Instructions to follow
Substitute "labeled item" for every "named target" in the entries below, then rewrite all the entries with nothing else changed.

Available data

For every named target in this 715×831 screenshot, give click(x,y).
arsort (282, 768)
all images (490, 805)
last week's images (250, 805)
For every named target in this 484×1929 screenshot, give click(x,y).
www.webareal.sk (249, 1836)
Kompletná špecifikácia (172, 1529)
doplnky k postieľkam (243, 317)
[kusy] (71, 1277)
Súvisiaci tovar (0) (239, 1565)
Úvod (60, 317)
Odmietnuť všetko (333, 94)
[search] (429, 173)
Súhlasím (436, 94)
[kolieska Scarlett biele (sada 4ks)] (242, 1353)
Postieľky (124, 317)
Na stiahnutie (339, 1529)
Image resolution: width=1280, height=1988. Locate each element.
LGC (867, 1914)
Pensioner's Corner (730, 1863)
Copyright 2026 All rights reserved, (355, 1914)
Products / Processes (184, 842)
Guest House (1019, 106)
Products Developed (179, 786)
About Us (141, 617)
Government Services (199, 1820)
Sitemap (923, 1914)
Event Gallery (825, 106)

The response
For every labeled item in this 715×831 screenshot, give click(x,y).
arsort (282, 768)
all images (490, 805)
last week's images (250, 805)
For every labeled item in this 484×1929 screenshot, give click(x,y).
www.webareal.sk (249, 1836)
Kompletná špecifikácia (172, 1529)
doplnky k postieľkam (243, 317)
[kusy] (71, 1277)
Súvisiaci tovar (0) (239, 1565)
Úvod (60, 317)
Odmietnuť všetko (333, 94)
[search] (429, 173)
Súhlasím (436, 94)
[kolieska Scarlett biele (sada 4ks)] (242, 1353)
Postieľky (124, 317)
Na stiahnutie (339, 1529)
Image resolution: width=1280, height=1988. Locate each element.
LGC (867, 1914)
Pensioner's Corner (730, 1863)
Copyright 2026 All rights reserved, (355, 1914)
Products / Processes (184, 842)
Guest House (1019, 106)
Products Developed (179, 786)
About Us (141, 617)
Government Services (199, 1820)
Sitemap (923, 1914)
Event Gallery (825, 106)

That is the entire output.